Instead of using FixedBitNotation for encoding and decoding hexadecimal (like the binary example above), consider using
bin2hex() and
pack() instead; they're about 20 times faster:
<?php
$encoded = bin2hex('encode this'); // 656e636f64652074686973
$decoded = pack('H*', $encoded); // encode this
?>
Finally, please understand that this is not encryption. Do not use this class to secure your data.
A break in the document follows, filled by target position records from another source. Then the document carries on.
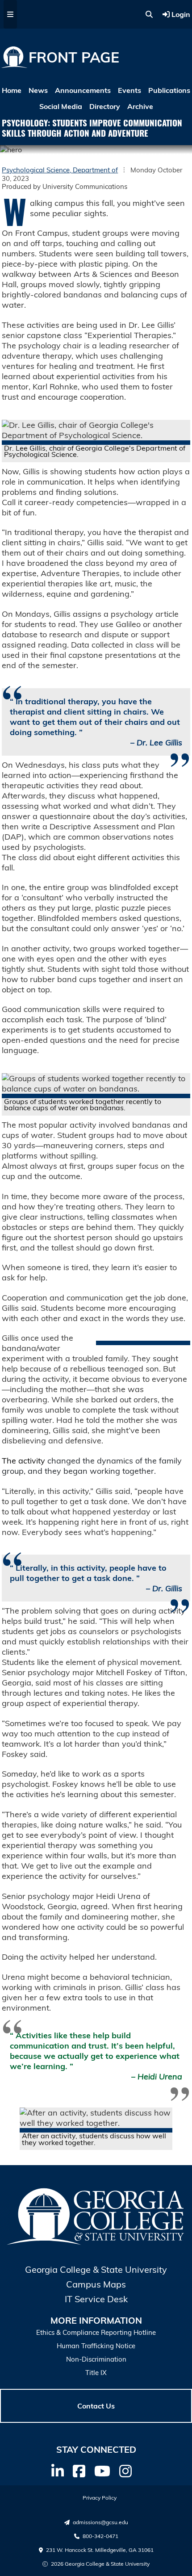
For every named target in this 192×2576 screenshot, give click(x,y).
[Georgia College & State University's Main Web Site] (96, 2243)
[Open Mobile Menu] (10, 14)
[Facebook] (79, 2471)
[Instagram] (125, 2471)
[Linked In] (57, 2471)
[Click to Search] (149, 14)
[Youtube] (102, 2471)
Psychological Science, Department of (60, 170)
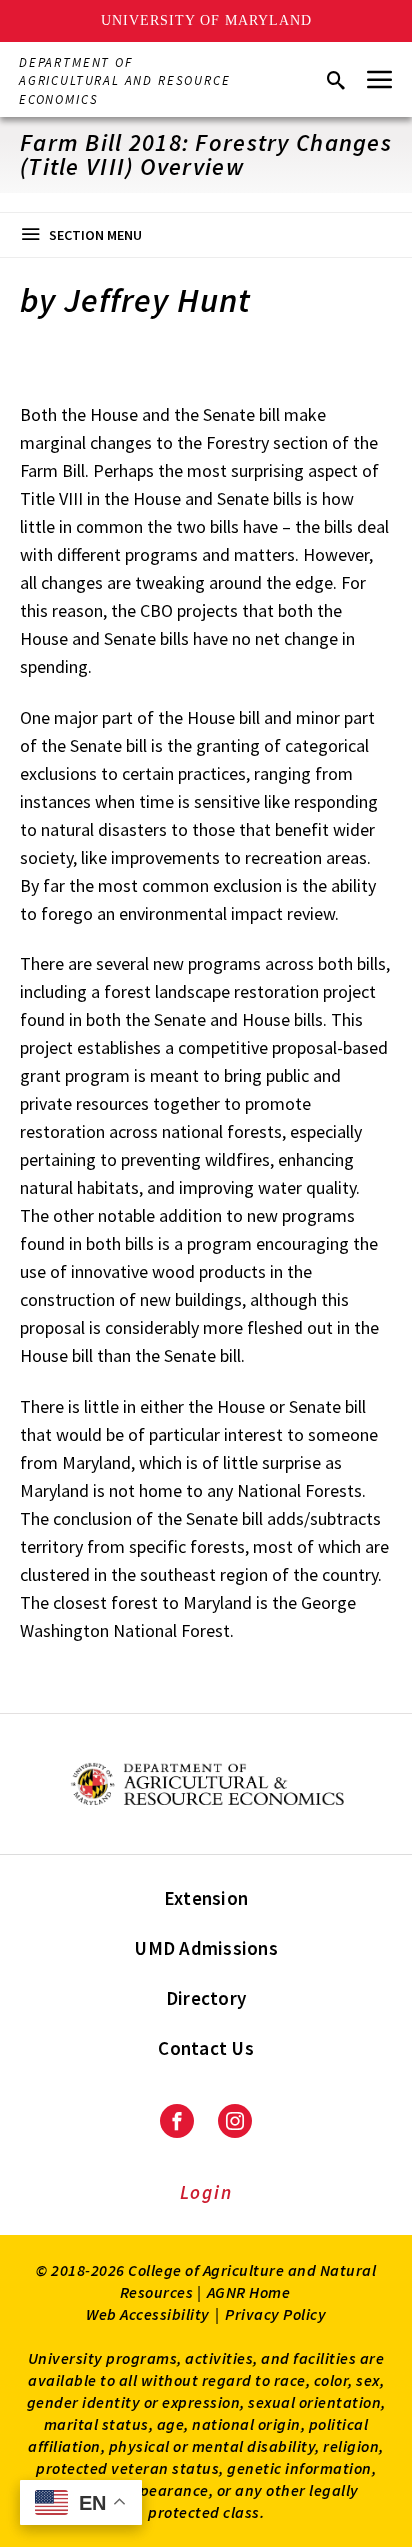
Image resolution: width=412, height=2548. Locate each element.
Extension (206, 1898)
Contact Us (206, 2048)
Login (206, 2192)
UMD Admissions (206, 1948)
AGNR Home (249, 2292)
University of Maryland (206, 20)
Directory (206, 1998)
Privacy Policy (275, 2314)
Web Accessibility (148, 2314)
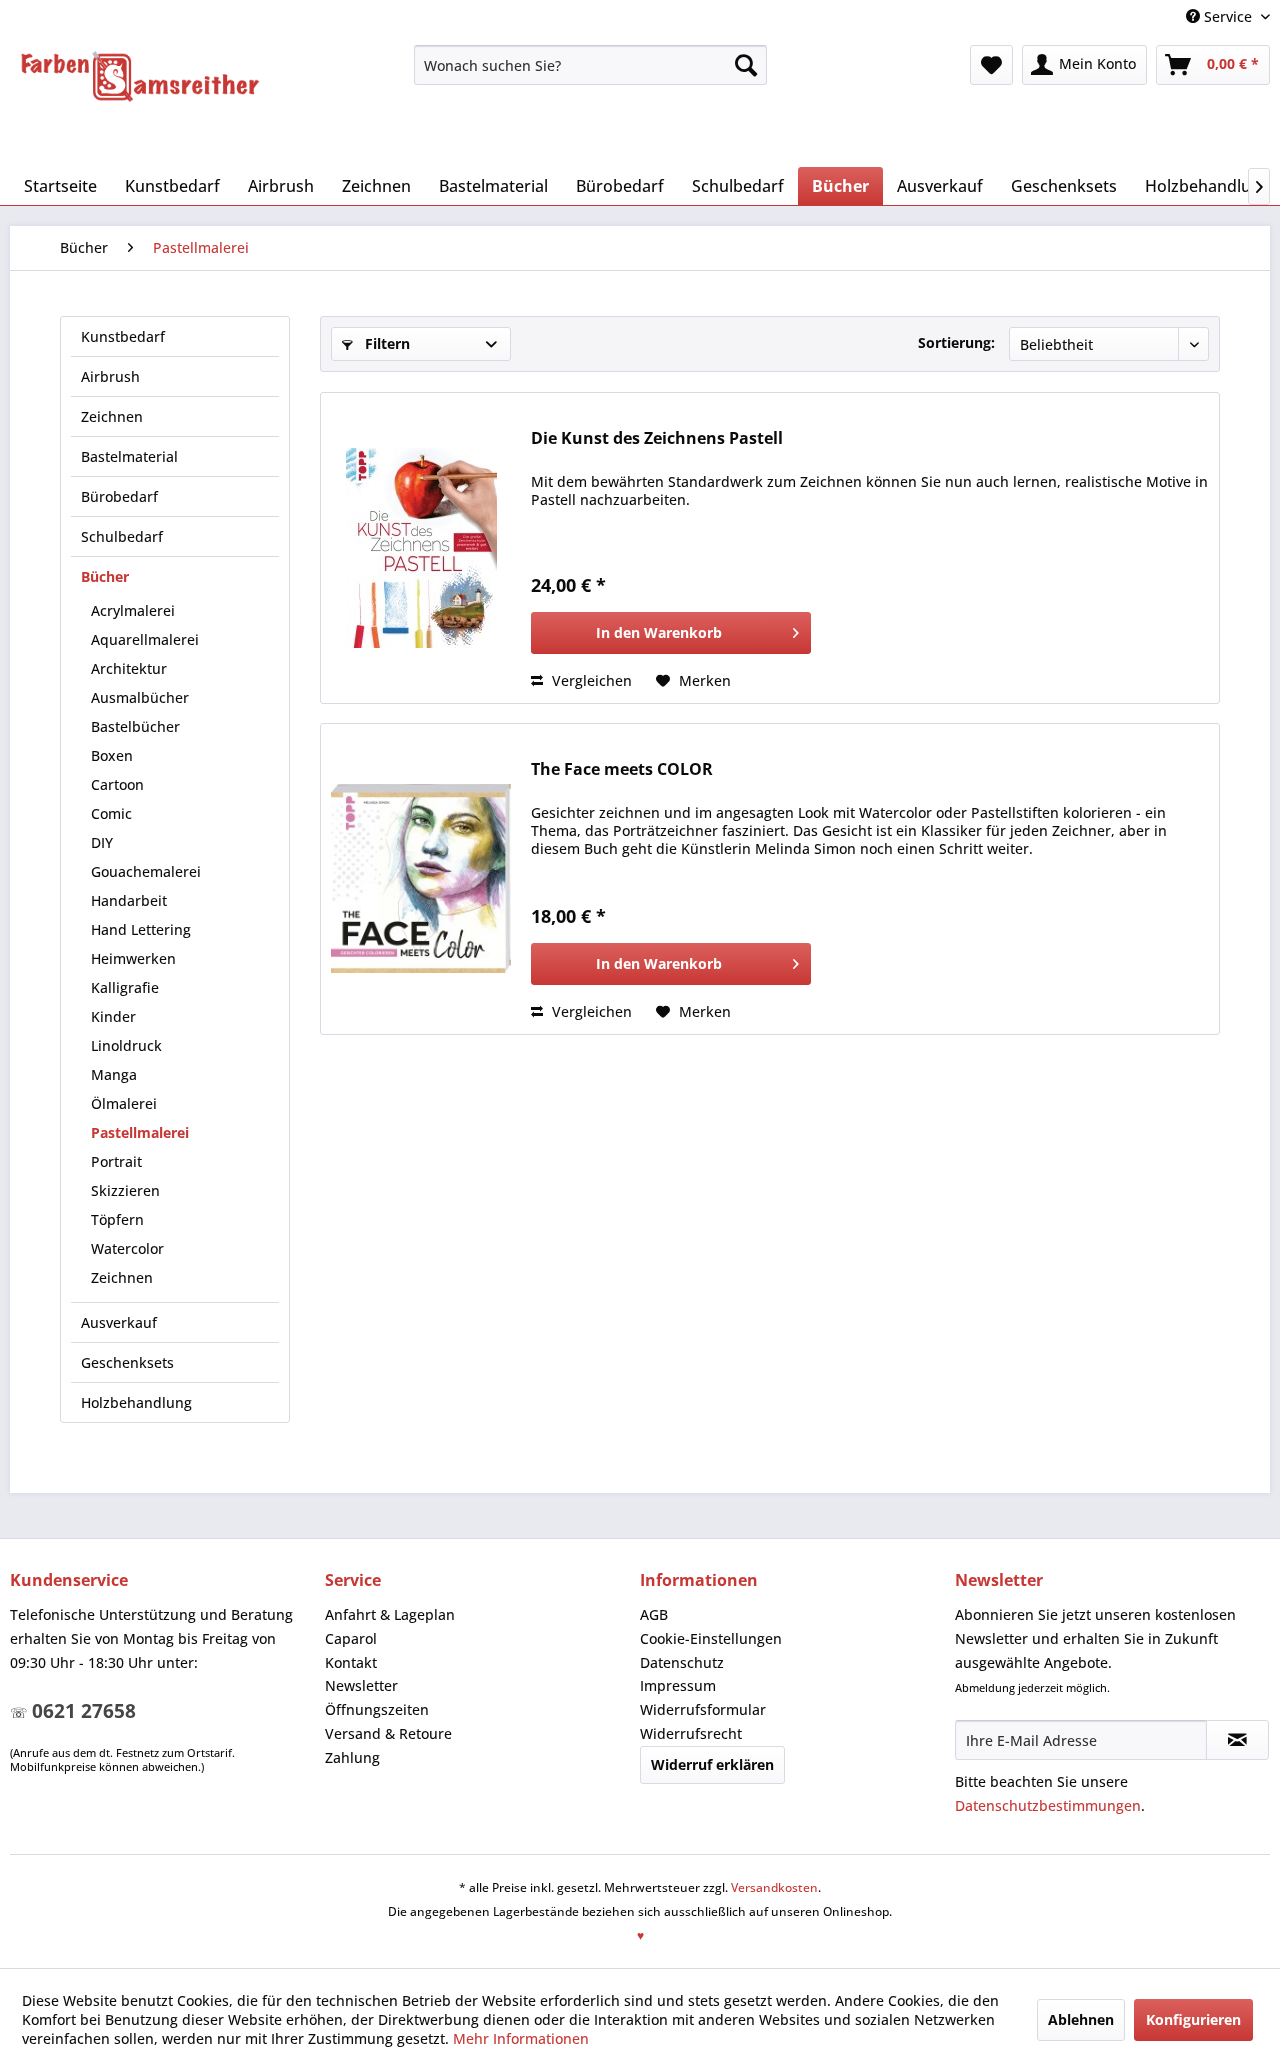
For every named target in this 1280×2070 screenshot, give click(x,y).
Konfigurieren (1193, 2019)
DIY (102, 842)
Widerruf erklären (712, 1764)
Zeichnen (112, 416)
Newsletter (361, 1685)
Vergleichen (590, 680)
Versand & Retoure (388, 1733)
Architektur (129, 668)
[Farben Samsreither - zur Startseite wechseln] (140, 77)
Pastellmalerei (140, 1132)
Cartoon (117, 784)
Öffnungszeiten (377, 1709)
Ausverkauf (119, 1322)
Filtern (385, 343)
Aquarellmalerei (145, 639)
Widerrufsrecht (691, 1733)
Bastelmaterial (129, 456)
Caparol (351, 1638)
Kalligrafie (125, 987)
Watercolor (127, 1248)
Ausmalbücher (140, 697)
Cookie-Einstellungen (711, 1638)
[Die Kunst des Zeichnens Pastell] (421, 548)
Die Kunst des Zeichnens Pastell (657, 438)
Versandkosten (774, 1887)
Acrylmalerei (133, 610)
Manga (114, 1074)
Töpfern (117, 1219)
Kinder (113, 1016)
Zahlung (352, 1757)
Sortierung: (956, 342)
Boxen (112, 755)
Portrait (116, 1161)
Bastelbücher (135, 726)
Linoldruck (126, 1045)
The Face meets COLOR (622, 769)
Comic (111, 813)
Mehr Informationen (521, 2038)
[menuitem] (590, 65)
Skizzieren (125, 1190)
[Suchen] (746, 65)
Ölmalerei (124, 1103)
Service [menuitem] (1228, 16)
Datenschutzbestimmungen (1048, 1805)
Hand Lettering (141, 929)
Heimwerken (133, 958)
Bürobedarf (119, 496)
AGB (654, 1614)
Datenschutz (682, 1662)
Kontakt (351, 1662)
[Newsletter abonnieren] (1237, 1740)
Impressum (678, 1685)
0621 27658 (84, 1711)
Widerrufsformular (703, 1709)
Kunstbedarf (123, 336)
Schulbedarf (122, 536)
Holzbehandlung (136, 1402)
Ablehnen (1081, 2019)
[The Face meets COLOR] (421, 879)
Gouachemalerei (146, 871)
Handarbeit (129, 900)
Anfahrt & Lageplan (390, 1614)
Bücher (105, 576)
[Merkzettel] (991, 65)
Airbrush (110, 376)
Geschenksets (127, 1362)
Handling whitespaceVariations of some content transfer encoding schemes specify a fixed or maximum line length. To add line endings to your encoded output, you can use
chunk_split() or
wordwrap(). To handle whitespace with decode(), you can simply set $strict to FALSE (the default) to ignore all characters that are not part of the base alphabet. But if you want to set $strict to TRUE, you can use
str_replace() on the encoded string before trying to decode:
<?php
// Remove line breaks from encoded data before decoding
$encoded = str_replace(array("\r", "\n"), '', $encoded);
$decoded = $fbnInstance->decode($encoded, TRUE, TRUE);
?>
<?php
// Remove whitespace from encoded data before decoding
$encoded = str_replace(array(" ", "\t", "\r", "\n", "\0", "\x0B"), '', $encoded);
$decoded = $fbnInstance->decode($encoded, TRUE, TRUE);
?>